_TASK DETAILS:_ From the records below, copy every line that contains the word "computer".

[MATERIAL TO PROCESS — start]

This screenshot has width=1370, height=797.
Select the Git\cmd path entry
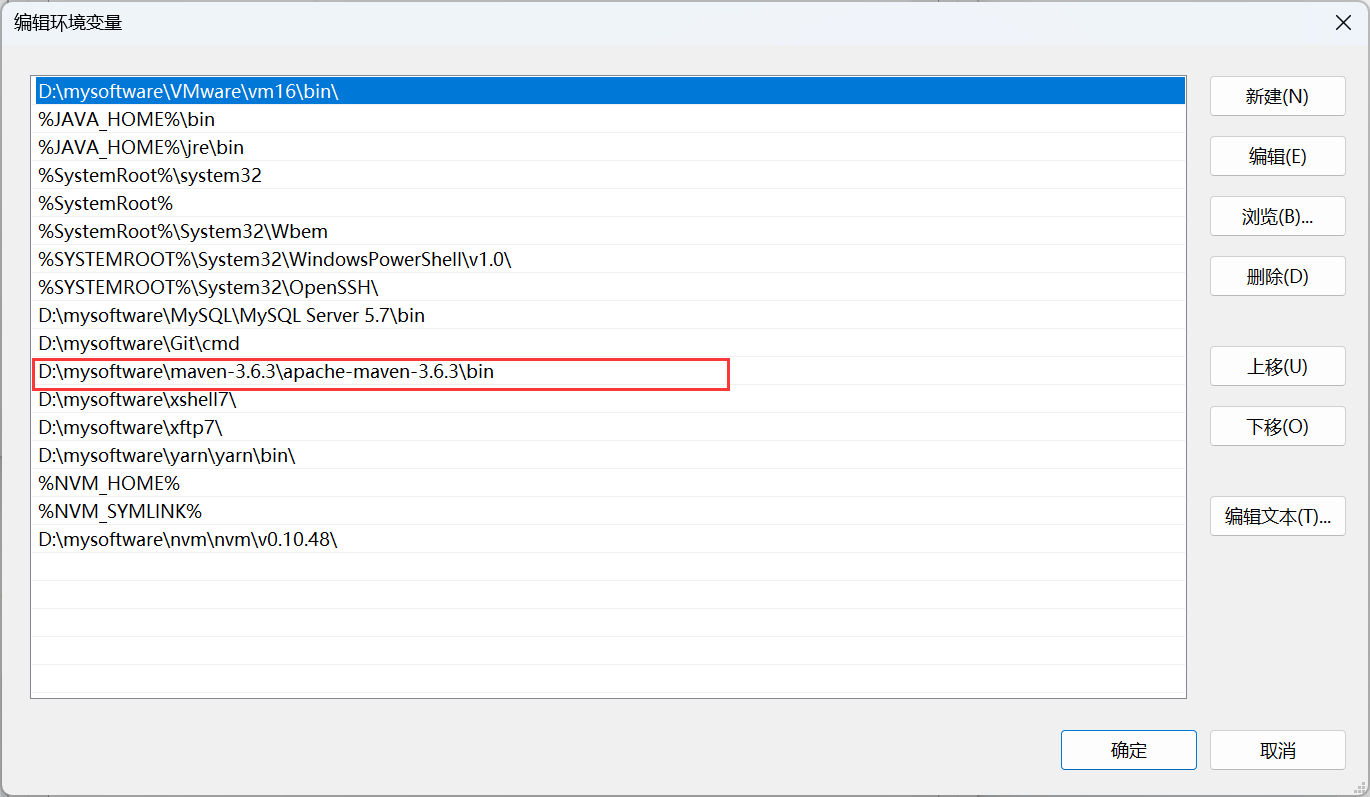tap(608, 343)
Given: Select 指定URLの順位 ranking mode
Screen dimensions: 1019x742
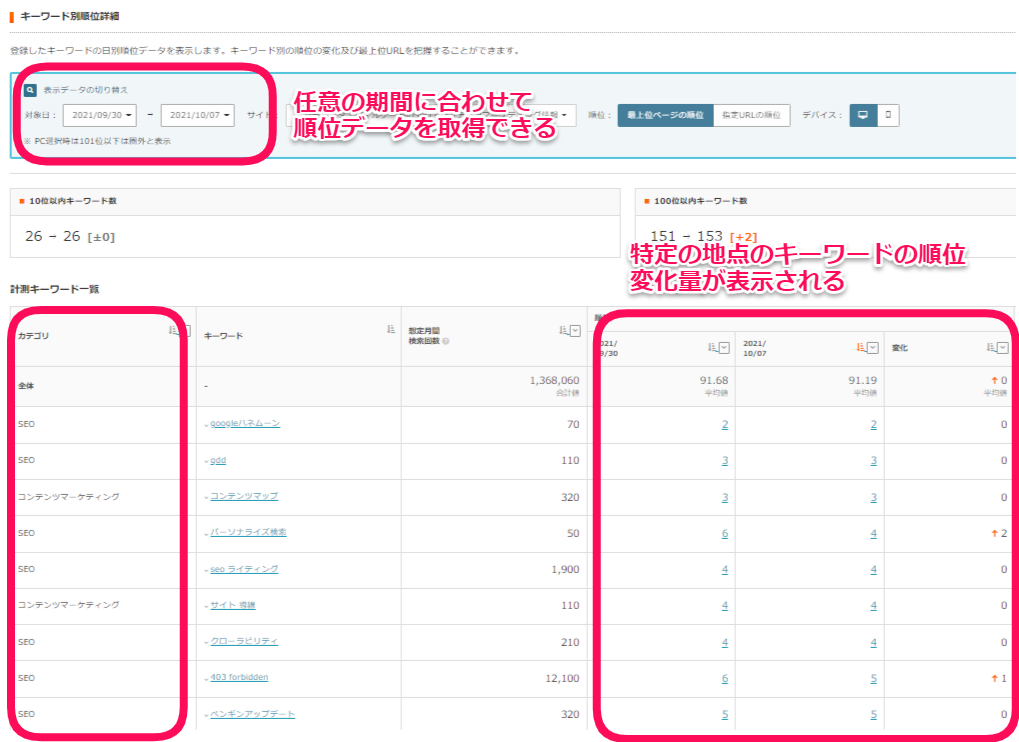Looking at the screenshot, I should click(x=751, y=116).
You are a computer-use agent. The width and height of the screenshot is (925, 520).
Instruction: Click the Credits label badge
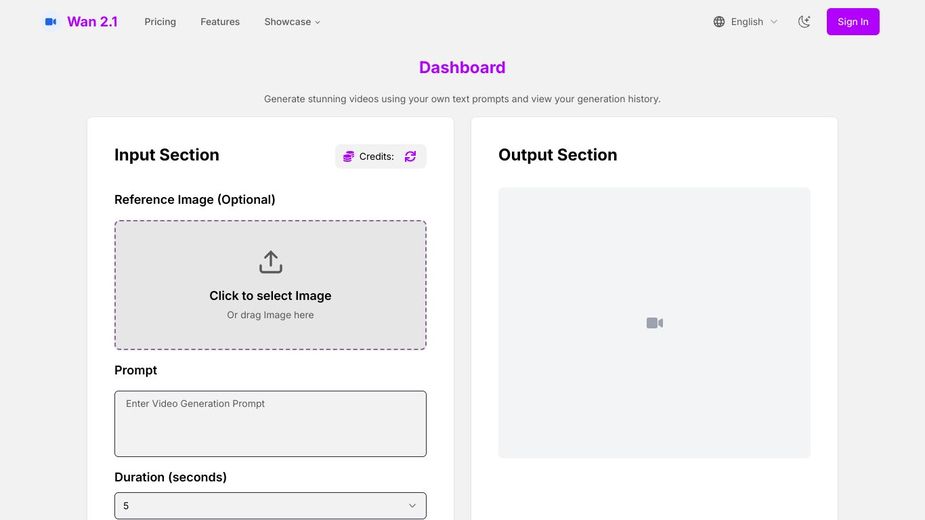coord(376,157)
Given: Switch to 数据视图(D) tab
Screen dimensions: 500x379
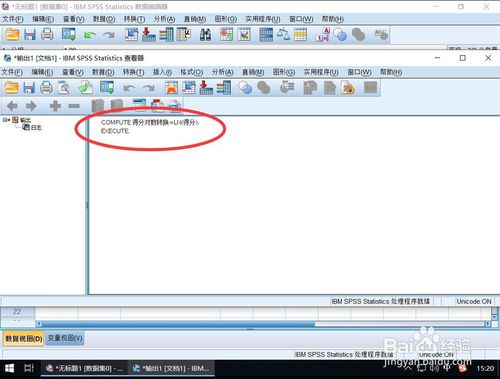Looking at the screenshot, I should pyautogui.click(x=24, y=339).
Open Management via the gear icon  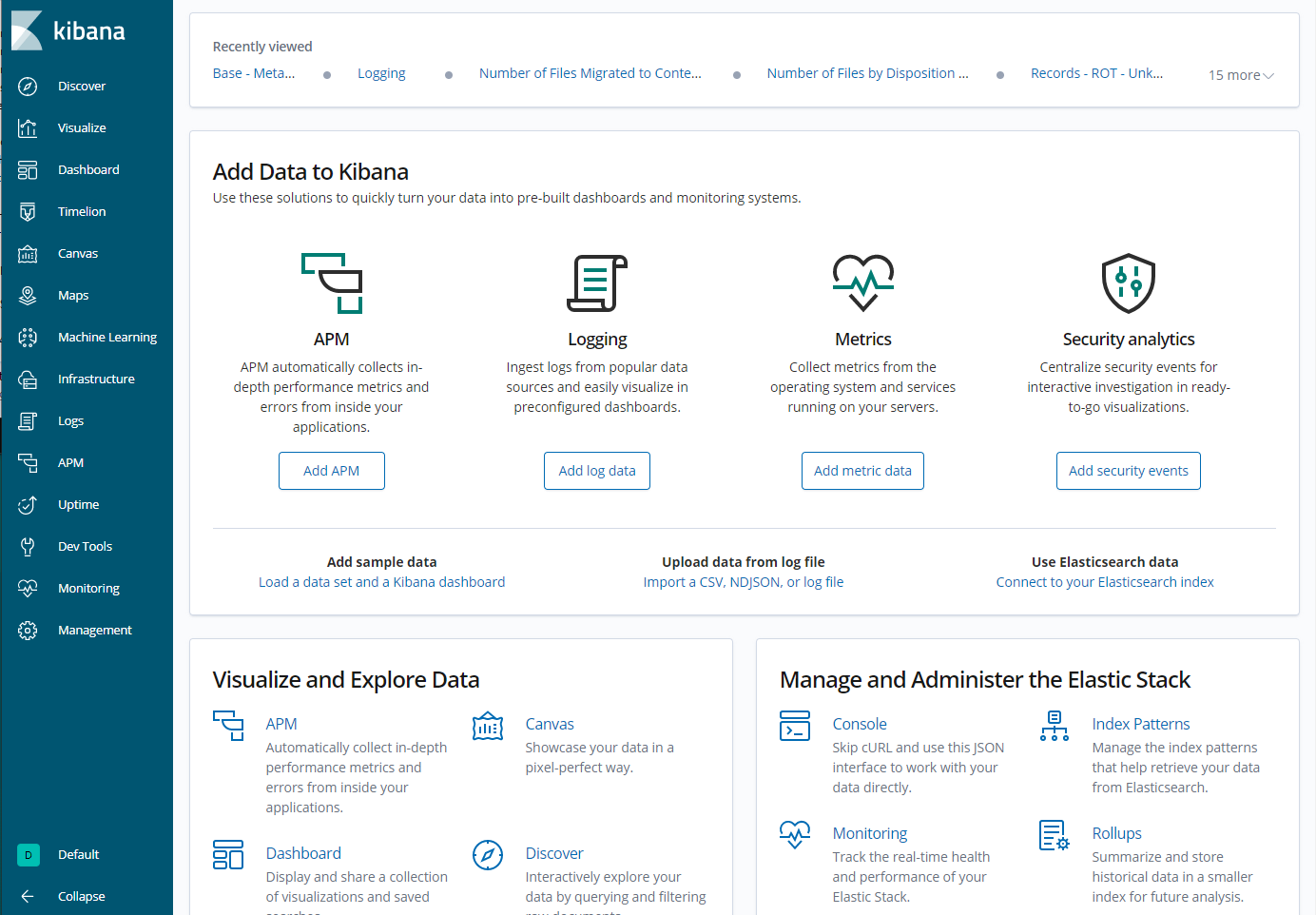click(x=28, y=631)
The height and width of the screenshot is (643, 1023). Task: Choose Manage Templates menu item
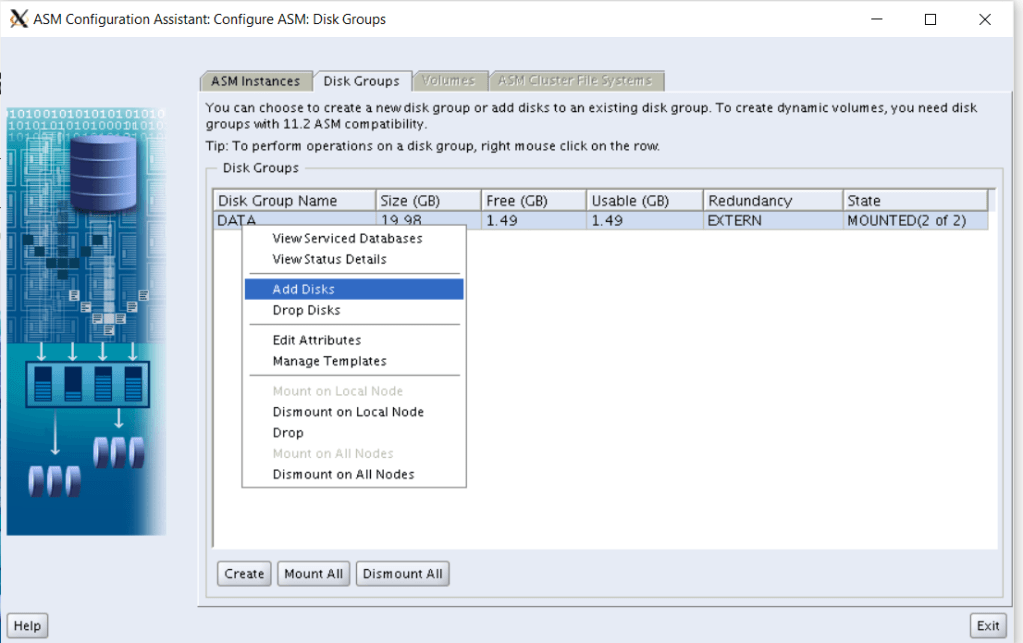pos(329,361)
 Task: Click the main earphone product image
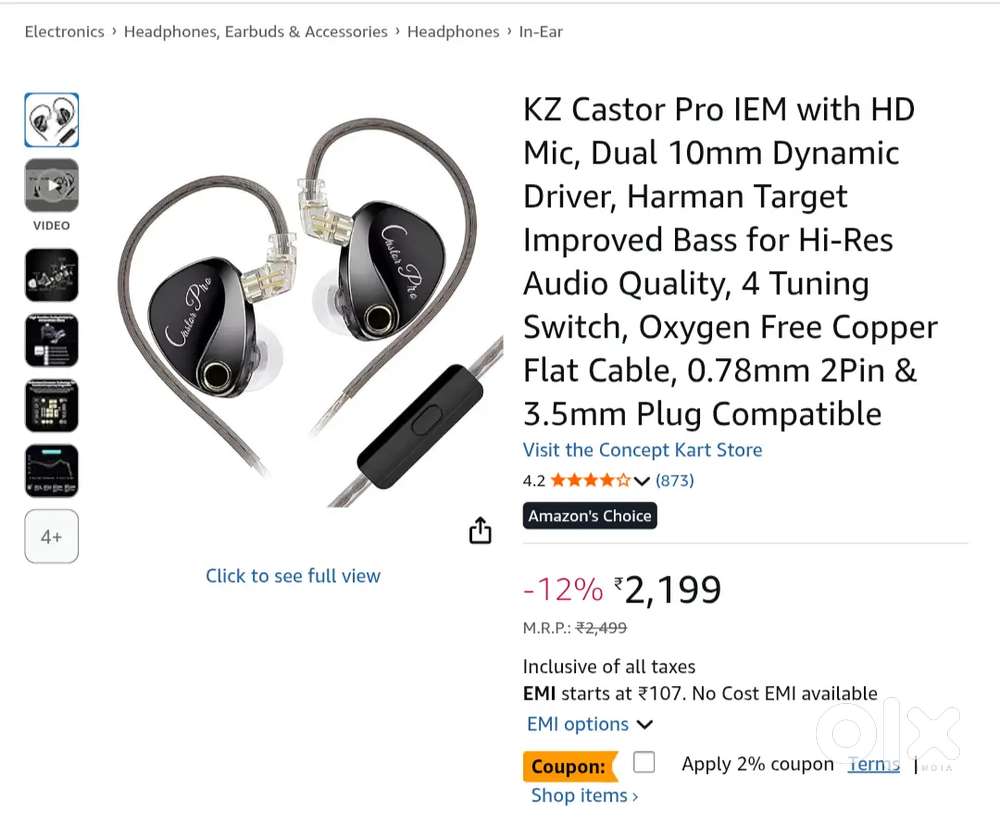[x=310, y=310]
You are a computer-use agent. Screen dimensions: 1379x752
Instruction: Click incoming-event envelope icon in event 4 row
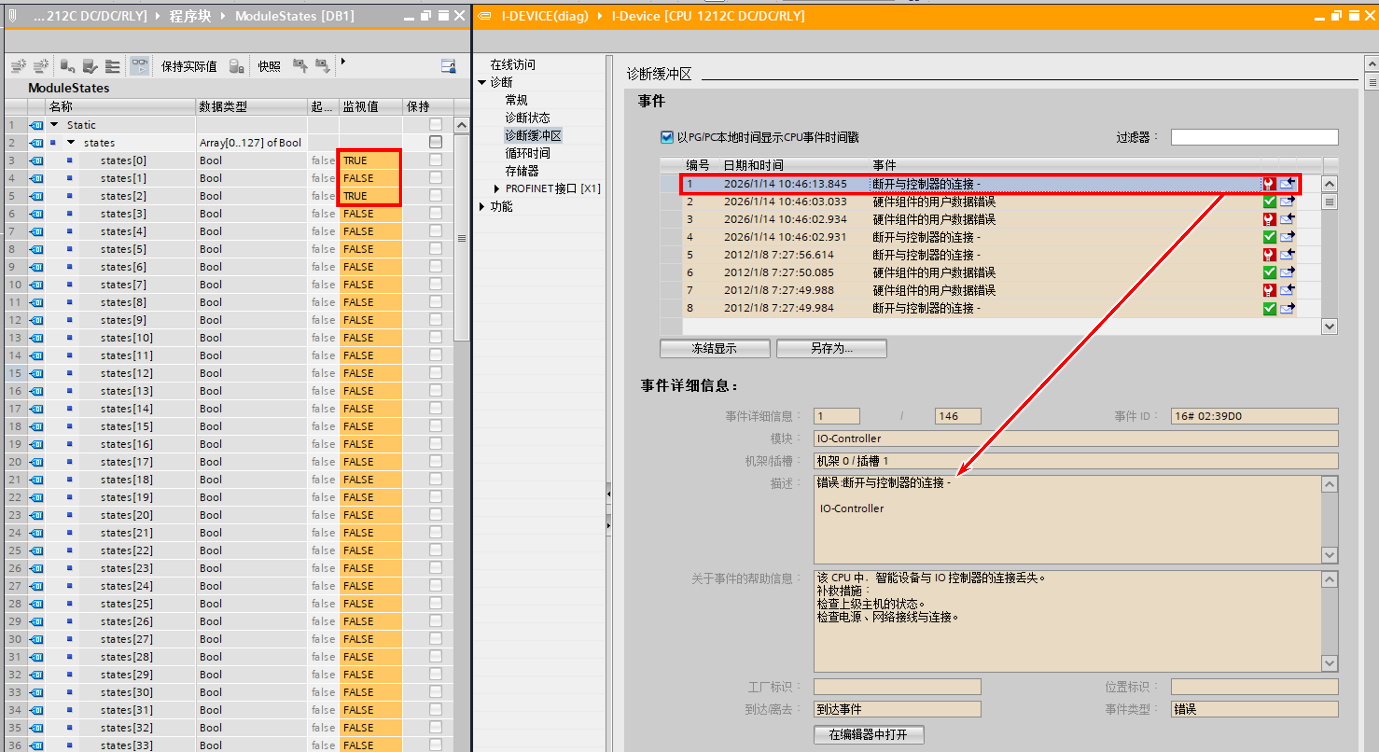[1287, 237]
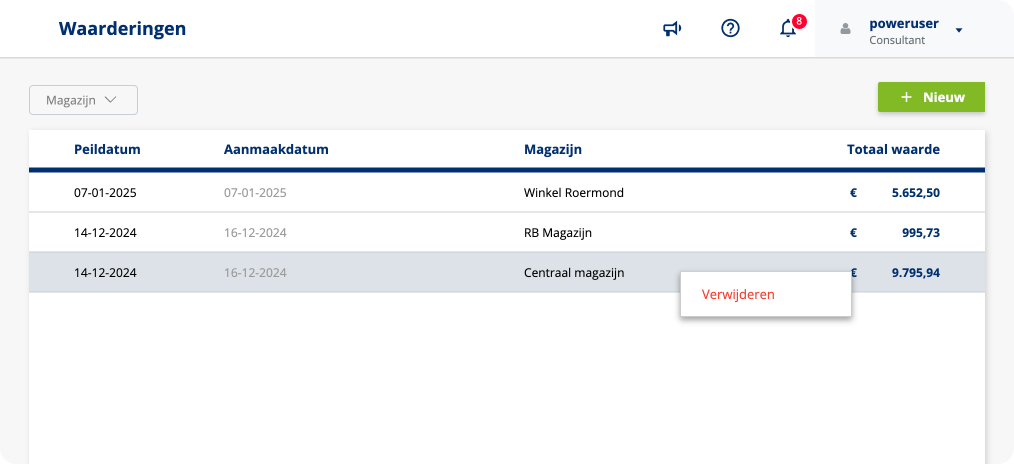
Task: Choose Verwijderen from the context menu
Action: tap(738, 295)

[MATERIAL TO PROCESS — finish]

_YOUR SOLUTION:_
You are a computer-use agent. The width and height of the screenshot is (925, 520).
You are a computer-use agent. Screen dimensions: 1379x752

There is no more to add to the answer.